Tampa-based real estate investor Ben Mallah has acquired the retail component of Griffin Farm at Midtown, a mixed-use development in Lake Mary spanning 33 acres that also includes 401 housing units not included in the transaction.
Mallah, through his company Equity Management Partners, purchased the 150,000 square feet of retail space from Unicorp National Developments in an off-the-market deal totaling $42 million, he told GrowthSpotter.
Legacy Realty Group Advisors, LLC brokered the deal, representing both the buyer and the seller.
“We liked the asset and made a deal,” Mallah said. “The place is practically brand new and there’s a strong anchor in Winn-Dixie. There’s a brand new apartment complex that was built right on the same premises, and while that wasn’t a part of the deal, it supports the retail.”
Chuck Whittall’s Unicorp began the $200 million development of the commercial and residential mixed-use project in 2016 after buying the land through an affiliated LLC for $12.48 million. The company built a 263-unit apartment community called Drake at Midtown on the site and tabbed David Weekley Homes to build 138 single-family units.
Unicorp sold off the apartment asset in 2019 to an entity titled Rar2-252 Wheelhouse LLC, run by a group of real estate investors in New York, California, and Chicago. Today, the asset is managed by Orlando-based ZRS Management.
Whittall said he considered selling the retail center around the time he sold the apartments, but decided to hang on to it.
“We really hadn’t planned to sell the retail,” he said. “but we got this (offer) and it made sense to do it. We have a lot of new projects that will be starting at the end of this year and strategically it made sense for us to sell it.”
In addition to a 29,000-square-foot Winn-Dixie store, the shopping center holds nearly three dozen tenants, including a 24-Hour Fitness, Mattress One, Coastal Gifts & Decor, Tipsy Salon and several restaurants such as: First Watch, Kona Poke, Zaza Cuban Cafe, PF Changs Express, Beth’s Burger Bar, Bubbakoo’s Burritos, and more.
Whittall said the retail center has three vacancies, but the company is in conversation with a pizza eatery, a juice bar, and a furniture store to fill out the space.
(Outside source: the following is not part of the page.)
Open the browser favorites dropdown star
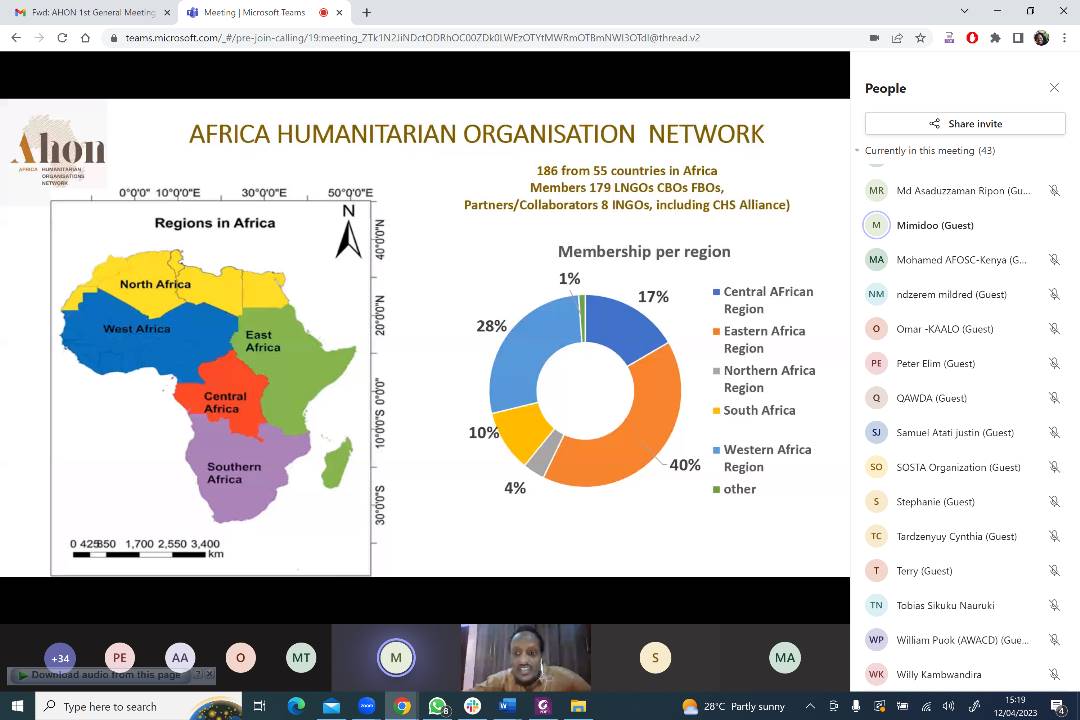1080x720 pixels. tap(920, 37)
Unicorp will continue those negotiations following the sale.
Mallah said the tenant mix and customer base enticed him to pursue the asset. According to a brochure about the property published on Unicorp’s website, there are 165,541 people living within five miles of Griffin Farm at Midtown with a median household income of $93,079.
“We felt really good about the tenants there and the shoppers there, and the whole area,” Mallah said. “It’s got strong everything.”
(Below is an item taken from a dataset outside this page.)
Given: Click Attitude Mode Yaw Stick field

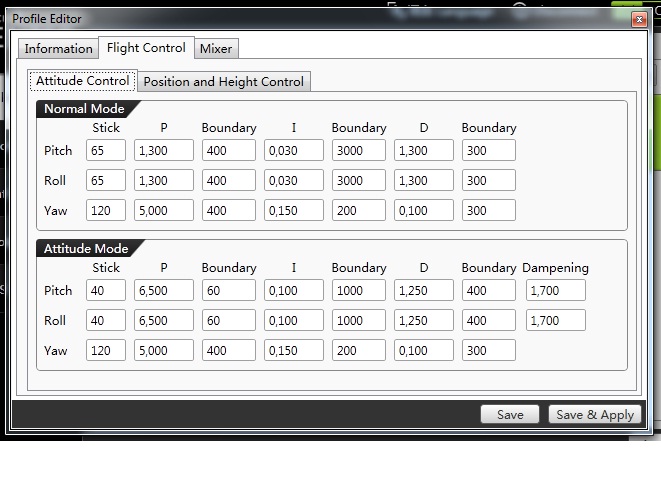Looking at the screenshot, I should coord(106,351).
Equity Management Partners has been active across the Sunshine State.
The company recently parted with a batch of apartments in Orlando to Starwood Capital, the nation’s largest apartment owner, as part of a $90 million package. The package included the 150-unit age-restricted St. Luke’s Life Center Apartments in Lakeland, the 240-unit Sonrise Villas in Fellsmere, and the 94-unit Villas at Cove Crossing in Lantana.
Locally, EMP has control of vacant retail space on an outparcel along International Drive, in the former parking lot of the Marriott Sheraton Four Points hotel Mallah sold in 2015. The 4,800-square-foot building, built by EMP, can hold as many as four tenants.
Mallah said it’s under contract to be sold, but he isn’t ready to announce the prospective buyer.